▶ REQUEST A
From the records, quote the lines starting with the one that contains "m dimension label" and going on through the one that contains "[x=644, y=791]". Reproduce them unchanged.

▶ QUOTED PASSAGE
--- start ---

Soltanieh to Amano: IAEA report influenced by SC wording

TEHRAN, Sept. 13 (MNA) – The Iranian ambassador to the Vienna-based UN nuclear watchdog submitted a letter to IAEA Director General Yukiya Amano on Monday, saying the report about Iran’s nuclear program has duplicated certain parts of UN Security Council Resolution 1929.

Following is an excerpt of Ali Asghar Soltanieh’s letter to Amano:

Although the latest International Atomic Energy Agency report on Iran’s nuclear program, which was submitted to the agency’s 35-nation Board of Governors on September 6, declared that there was no diversion in Iran’s nuclear activities, it appears that the report was influenced by outside pressure.

The report contained a plethora of details about the technical aspects of Iran’s peaceful nuclear activities, which is a breach of the confidentiality of sensitive information about the nuclear activities of member states.

--- end ---

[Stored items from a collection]
--- start ---

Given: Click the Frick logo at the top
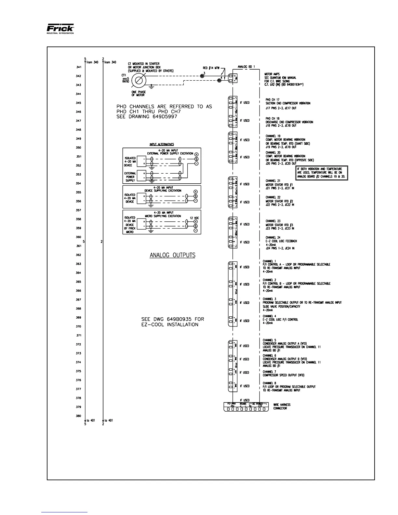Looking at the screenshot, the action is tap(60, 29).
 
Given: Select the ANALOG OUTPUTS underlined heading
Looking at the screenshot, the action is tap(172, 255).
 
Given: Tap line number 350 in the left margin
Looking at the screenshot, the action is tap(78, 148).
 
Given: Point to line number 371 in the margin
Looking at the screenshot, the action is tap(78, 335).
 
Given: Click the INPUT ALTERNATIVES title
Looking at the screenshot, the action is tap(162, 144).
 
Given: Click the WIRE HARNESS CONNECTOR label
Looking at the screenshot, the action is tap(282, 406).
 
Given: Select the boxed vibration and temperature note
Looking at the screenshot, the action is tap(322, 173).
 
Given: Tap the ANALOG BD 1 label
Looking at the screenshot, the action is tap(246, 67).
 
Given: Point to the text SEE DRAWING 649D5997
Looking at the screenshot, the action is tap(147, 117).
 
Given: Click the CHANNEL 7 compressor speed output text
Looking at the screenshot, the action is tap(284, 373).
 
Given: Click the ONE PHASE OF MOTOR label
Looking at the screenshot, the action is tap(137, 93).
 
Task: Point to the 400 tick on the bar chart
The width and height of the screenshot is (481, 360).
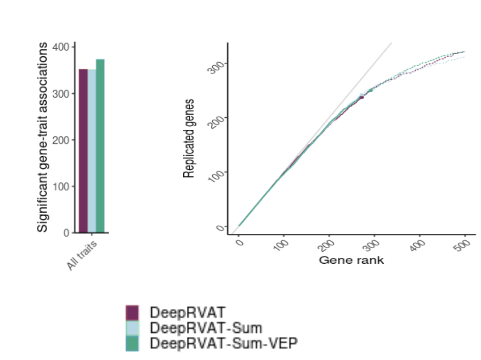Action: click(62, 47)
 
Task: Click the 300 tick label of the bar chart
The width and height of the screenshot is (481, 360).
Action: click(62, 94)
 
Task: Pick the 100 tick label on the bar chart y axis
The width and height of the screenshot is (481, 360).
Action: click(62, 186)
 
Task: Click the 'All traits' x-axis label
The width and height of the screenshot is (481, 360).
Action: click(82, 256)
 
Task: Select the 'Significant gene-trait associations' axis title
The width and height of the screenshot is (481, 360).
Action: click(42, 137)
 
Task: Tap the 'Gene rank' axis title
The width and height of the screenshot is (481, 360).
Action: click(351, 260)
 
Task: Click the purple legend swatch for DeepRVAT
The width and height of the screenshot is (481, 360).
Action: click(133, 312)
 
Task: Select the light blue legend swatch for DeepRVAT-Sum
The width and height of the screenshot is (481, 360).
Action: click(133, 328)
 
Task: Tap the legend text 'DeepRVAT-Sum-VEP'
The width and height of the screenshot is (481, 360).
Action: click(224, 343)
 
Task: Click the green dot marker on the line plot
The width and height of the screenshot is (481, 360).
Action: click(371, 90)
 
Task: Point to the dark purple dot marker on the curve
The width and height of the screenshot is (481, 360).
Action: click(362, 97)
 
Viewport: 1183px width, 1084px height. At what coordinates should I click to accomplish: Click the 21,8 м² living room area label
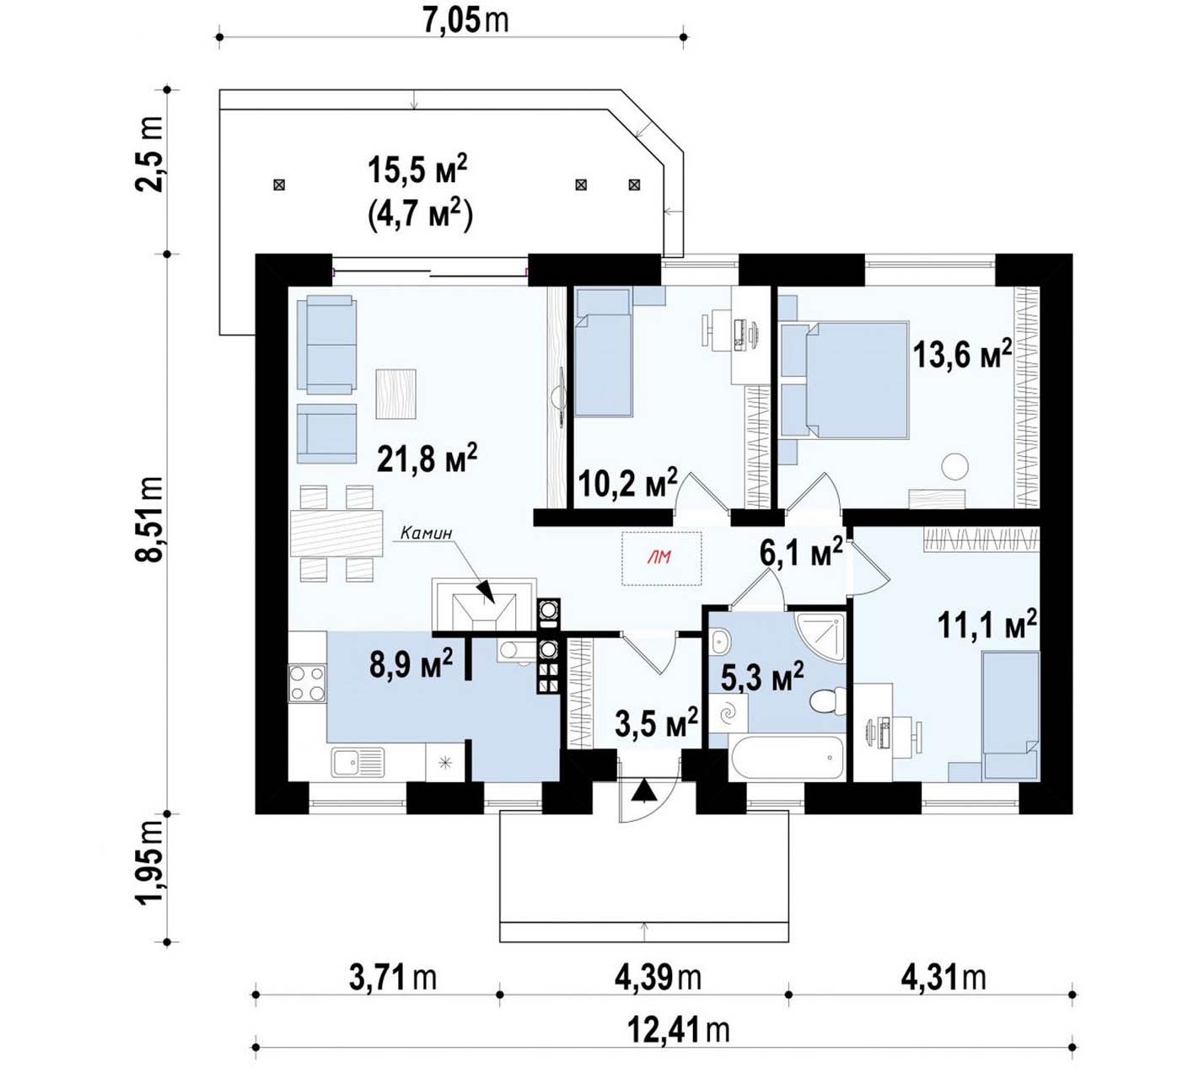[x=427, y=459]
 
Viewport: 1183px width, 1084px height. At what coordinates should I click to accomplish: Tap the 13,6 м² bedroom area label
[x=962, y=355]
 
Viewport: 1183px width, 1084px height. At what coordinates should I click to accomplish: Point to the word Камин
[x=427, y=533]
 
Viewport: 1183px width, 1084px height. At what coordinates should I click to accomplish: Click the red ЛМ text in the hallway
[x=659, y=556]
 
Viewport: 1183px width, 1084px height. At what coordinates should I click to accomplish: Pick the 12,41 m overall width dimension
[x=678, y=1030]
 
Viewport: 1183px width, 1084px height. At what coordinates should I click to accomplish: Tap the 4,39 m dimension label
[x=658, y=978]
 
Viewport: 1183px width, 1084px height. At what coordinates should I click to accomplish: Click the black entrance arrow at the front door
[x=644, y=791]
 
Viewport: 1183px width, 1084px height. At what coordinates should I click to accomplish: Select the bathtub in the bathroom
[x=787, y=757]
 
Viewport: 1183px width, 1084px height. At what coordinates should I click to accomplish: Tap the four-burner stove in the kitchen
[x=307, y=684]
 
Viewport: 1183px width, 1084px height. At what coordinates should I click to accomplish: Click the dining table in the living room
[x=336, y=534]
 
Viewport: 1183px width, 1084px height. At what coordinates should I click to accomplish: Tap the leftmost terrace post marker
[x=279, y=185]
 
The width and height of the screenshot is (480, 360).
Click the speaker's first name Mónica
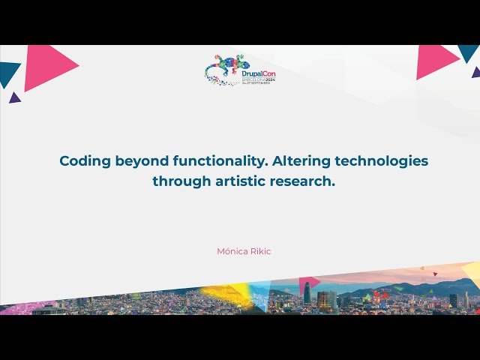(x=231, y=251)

--- end ---

▶ REQUEST B
In the article about Soltanieh's letter to Amano, on what date was the latest IAEA report on Iran's nuclear program submitted to the Board of Governors?

▶ TASK SOLUTION A
Viewport: 1183px width, 1084px height. At what coordinates should I click to accomplish: Tap the 4,39 m dimension label
[x=658, y=978]
 
Viewport: 1183px width, 1084px height. At what coordinates should I click to accomplish: Click the black entrance arrow at the front door
[x=644, y=791]

▶ TASK SOLUTION B
September 6